Collected data entries:
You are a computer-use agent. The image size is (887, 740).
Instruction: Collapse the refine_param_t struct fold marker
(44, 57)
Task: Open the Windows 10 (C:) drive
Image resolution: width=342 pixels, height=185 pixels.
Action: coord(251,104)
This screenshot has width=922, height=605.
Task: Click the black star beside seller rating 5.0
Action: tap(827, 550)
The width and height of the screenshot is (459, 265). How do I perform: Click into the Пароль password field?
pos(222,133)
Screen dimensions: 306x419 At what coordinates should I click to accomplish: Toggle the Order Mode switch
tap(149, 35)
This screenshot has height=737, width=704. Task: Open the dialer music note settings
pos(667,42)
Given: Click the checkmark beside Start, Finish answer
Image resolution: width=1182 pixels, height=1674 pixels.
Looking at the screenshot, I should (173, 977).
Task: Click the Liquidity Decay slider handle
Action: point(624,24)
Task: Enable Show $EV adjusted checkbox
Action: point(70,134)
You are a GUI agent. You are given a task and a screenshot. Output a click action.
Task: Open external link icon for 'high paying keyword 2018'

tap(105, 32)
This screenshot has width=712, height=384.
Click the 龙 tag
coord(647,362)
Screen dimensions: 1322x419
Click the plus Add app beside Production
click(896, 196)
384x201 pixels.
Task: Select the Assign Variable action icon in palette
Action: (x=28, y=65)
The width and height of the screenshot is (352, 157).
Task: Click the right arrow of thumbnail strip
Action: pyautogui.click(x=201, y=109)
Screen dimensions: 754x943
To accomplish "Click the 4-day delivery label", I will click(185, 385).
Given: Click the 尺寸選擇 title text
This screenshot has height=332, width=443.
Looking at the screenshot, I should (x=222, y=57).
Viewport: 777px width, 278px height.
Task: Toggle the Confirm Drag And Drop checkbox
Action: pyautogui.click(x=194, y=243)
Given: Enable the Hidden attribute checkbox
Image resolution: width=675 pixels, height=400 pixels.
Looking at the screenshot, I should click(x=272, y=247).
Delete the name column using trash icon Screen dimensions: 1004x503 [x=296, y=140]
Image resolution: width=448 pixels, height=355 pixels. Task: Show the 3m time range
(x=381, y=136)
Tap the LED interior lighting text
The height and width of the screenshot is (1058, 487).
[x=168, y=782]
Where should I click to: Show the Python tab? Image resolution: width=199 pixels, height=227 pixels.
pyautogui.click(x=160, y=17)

- _Your assignment_
Lines above that have "agent": copy each of them.

- _Answer for this exercise_
You are a computer-use agent. The image size is (887, 740).
You are a GUI agent. You are given a task and a screenshot. Output a click action.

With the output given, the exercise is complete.